Toutes ces sociétés sont l'émanation de la vie d'un groupe ; ce sont des oeuvres collectives et l'Esprit s'est ainsi propagé, marquant d'autres sociétés et d'autres individus. Ce ferment spirituel se renouvelle à chaque époque et marque des êtres qui visent une perfectibilité.

Les Sociétés des Rose-Croix et de la Franc-Maçonnerie ont puisé aux mêmes sources car eux-mêmes sont d'essence spirituelle.

Grâce à cette pensée millénaire on authentifie mieux la valeur initiatique de la Franc-Maçonnerie.

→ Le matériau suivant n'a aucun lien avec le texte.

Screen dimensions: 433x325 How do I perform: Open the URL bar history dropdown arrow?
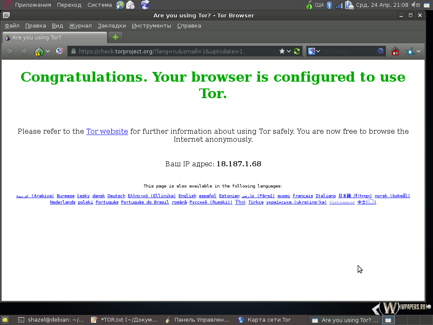289,51
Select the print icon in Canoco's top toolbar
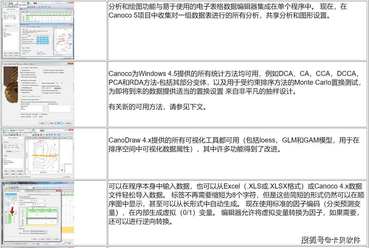Viewport: 369px width, 248px height. click(17, 6)
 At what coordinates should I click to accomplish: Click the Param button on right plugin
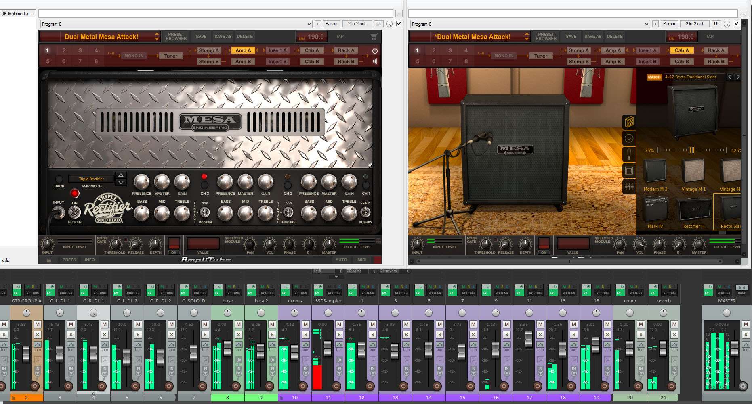pos(669,24)
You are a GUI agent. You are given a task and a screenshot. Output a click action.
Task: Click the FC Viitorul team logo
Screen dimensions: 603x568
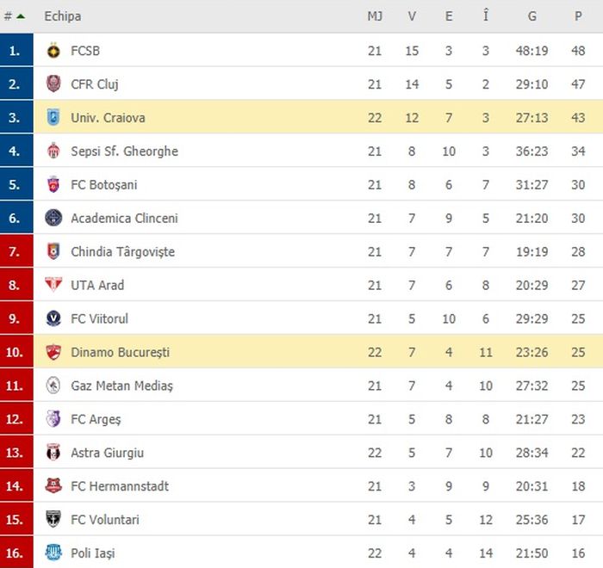coord(53,318)
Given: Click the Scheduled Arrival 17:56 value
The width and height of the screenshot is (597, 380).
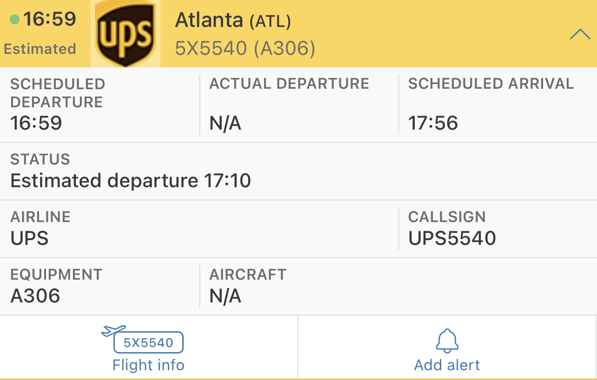Looking at the screenshot, I should pos(433,123).
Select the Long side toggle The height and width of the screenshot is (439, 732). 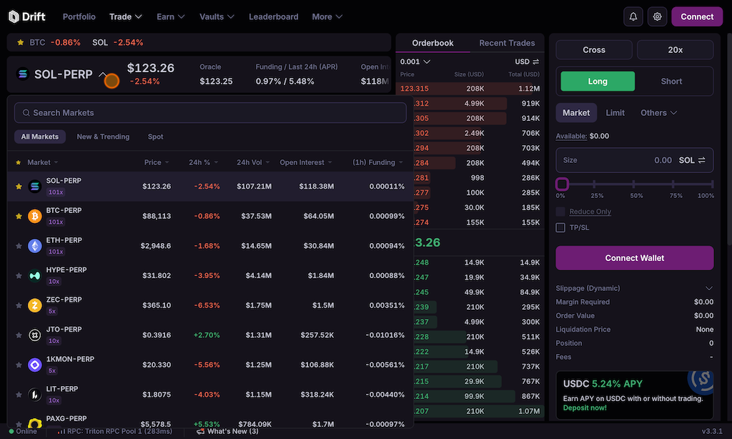597,82
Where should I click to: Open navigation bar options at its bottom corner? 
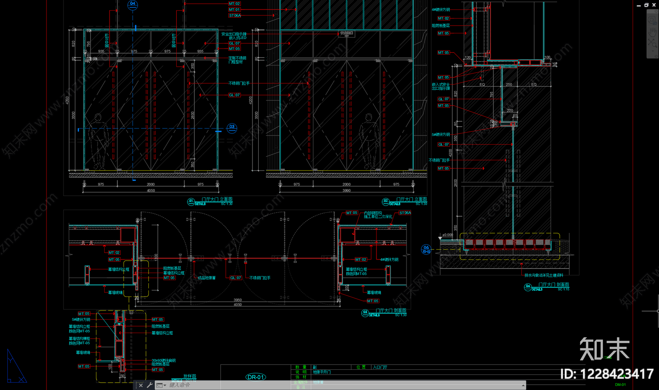656,56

        Pensez-vous que l'on ne puisse trouver l'amour fraternel, la charité, ou même la recherche d'une médecine universelle que dans ces confréries secrètes et bien mystérieuses ?

        Sans doute non, mais la Franc-Maçonnerie, grâce à son organisation rigide, à ses rituels bien établis, a le mieux conservé cette pensée spirituelle qui marque une époque.

Pour ma part je pense que l'étude des sociétés secrètes devient une nécessité si l'on veut avoir une compréhension tant des faits anciens que de ceux des temps modernes, car une fraternité de pensée a toujours une répercussion sur le milieu qui l'environne. L'acte politique n'est sans doute pas commandé par un initié, mais il est motivé par une atmosphère générale qui se ressent de l'influence de penseurs, de chercheurs, d'humanismes. On peut dire que les encyclopédistes ont été le levain de la révolution française, sans pour autant agir directement sur les événements politiques.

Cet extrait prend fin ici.